The HPCORR Procedure

Example 5.1 Computing the Pearson Measure of Association in Single-Machine Mode

The `Fitness` data set created in the section Getting Started: HPCORR Procedure contains measurements from a study of physical fitness of 31 participants. The following statements request the Pearson measure of association for the variables `Weight`, `Oxygen`, and `Runtime`:

```title 'Measures of Association for a Physical Fitness Study';
proc hpcorr data=Fitness pearson;
var Weight Oxygen RunTime;
run;
```

The "Simple Statistics" table in Output 5.1.1 displays univariate descriptive statistics for the analysis variables. By default, observations that have nonmissing values for each variable are used to derive the univariate statistics for that variable.

Output 5.1.1: Simple Statistics

 Measures of Association for a Physical Fitness Study

The HPCORR Procedure

Performance Information
Execution Mode Single-Machine

3 Variables: Weight Oxygen RunTime

Simple Statistics
Variable N Mean Std Dev Sum Minimum Maximum
Weight 31 77.44452 8.32857 2401 59.08000 91.63000
Oxygen 29 47.22721 5.47718 1370 37.38800 60.05500
RunTime 29 10.67414 1.39194 309.55000 8.17000 14.03000

The "Pearson Correlation Coefficients" table in Output 5.1.2 displays the Pearson correlation statistics for pairs of analysis variables. The Pearson correlation is a parametric measure of association for two continuous random variables. When the data have missing values, the number of observations used to calculate the correlation can vary.
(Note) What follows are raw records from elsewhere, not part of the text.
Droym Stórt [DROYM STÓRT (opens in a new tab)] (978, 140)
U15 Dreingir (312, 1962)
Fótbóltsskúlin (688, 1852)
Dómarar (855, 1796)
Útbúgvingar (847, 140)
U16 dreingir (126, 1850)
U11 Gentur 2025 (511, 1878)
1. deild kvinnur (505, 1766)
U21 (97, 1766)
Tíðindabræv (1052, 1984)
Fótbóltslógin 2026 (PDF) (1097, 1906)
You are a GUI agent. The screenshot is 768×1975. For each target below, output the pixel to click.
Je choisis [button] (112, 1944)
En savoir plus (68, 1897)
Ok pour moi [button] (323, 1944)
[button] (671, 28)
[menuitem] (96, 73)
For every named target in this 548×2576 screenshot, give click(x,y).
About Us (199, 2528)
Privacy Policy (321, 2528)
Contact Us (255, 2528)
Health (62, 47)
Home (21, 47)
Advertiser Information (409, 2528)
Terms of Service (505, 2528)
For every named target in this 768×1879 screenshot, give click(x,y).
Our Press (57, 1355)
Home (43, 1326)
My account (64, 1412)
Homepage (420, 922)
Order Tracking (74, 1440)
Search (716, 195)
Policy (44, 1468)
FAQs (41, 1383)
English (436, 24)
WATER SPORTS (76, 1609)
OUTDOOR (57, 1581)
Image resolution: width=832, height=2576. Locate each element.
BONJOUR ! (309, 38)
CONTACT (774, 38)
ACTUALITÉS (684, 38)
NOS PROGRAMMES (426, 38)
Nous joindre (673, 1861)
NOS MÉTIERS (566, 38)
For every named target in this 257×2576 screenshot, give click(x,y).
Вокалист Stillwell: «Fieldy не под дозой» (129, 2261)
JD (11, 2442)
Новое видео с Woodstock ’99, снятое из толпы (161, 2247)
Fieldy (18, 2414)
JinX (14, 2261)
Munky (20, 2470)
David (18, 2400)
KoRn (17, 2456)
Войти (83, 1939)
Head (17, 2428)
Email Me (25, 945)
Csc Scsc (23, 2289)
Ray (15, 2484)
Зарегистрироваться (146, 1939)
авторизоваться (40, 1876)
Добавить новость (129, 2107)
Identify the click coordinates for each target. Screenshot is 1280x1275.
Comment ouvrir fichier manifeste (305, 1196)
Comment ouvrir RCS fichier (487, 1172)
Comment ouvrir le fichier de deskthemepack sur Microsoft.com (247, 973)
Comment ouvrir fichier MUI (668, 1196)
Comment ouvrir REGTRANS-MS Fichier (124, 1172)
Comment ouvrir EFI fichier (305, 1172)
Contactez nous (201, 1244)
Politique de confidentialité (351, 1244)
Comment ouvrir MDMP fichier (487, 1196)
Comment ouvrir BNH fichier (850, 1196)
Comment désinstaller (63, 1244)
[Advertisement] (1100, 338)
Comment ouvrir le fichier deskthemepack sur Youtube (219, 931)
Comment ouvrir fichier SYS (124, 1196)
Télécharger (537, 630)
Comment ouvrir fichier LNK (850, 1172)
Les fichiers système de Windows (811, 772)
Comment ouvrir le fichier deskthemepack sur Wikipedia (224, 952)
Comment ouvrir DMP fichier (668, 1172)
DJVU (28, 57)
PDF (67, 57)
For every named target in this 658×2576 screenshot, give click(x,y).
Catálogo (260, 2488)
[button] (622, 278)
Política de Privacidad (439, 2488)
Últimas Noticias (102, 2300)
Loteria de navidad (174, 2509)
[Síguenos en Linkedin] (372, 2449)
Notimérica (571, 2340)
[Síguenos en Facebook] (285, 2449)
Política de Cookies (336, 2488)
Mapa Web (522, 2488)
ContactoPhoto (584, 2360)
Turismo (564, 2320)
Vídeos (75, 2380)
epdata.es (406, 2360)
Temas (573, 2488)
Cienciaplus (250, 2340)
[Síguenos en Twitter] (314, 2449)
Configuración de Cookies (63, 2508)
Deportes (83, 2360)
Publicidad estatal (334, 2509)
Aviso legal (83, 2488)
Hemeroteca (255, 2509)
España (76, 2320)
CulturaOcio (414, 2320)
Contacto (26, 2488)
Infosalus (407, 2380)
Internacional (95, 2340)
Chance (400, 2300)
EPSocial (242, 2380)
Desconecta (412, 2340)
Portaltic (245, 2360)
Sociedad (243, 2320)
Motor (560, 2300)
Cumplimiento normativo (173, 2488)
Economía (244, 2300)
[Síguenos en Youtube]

Output 5.1.2: Pearson Correlation Coefficients

Pearson Correlation Coefficients
Prob > |r| under H0: Rho=0
Number of Observations
Weight Oxygen RunTime
Weight
 1.00000 31
 -0.15358 0.4264 29
 0.20072 0.2965 29
Oxygen
 -0.15358 0.4264 29
 1.00000 29
 -0.86843 <.0001 28
RunTime
 0.20072 0.2965 29
 -0.86843 <.0001 28
 1.00000 29

The table shows that the Pearson correlation between `Runtime` and `Oxygen` is 0.86843, which is significant with a p-value less than 0.0001. This indicates a strong negative linear relationship between these two variables. As `Runtime` increases, `Oxygen` decreases linearly.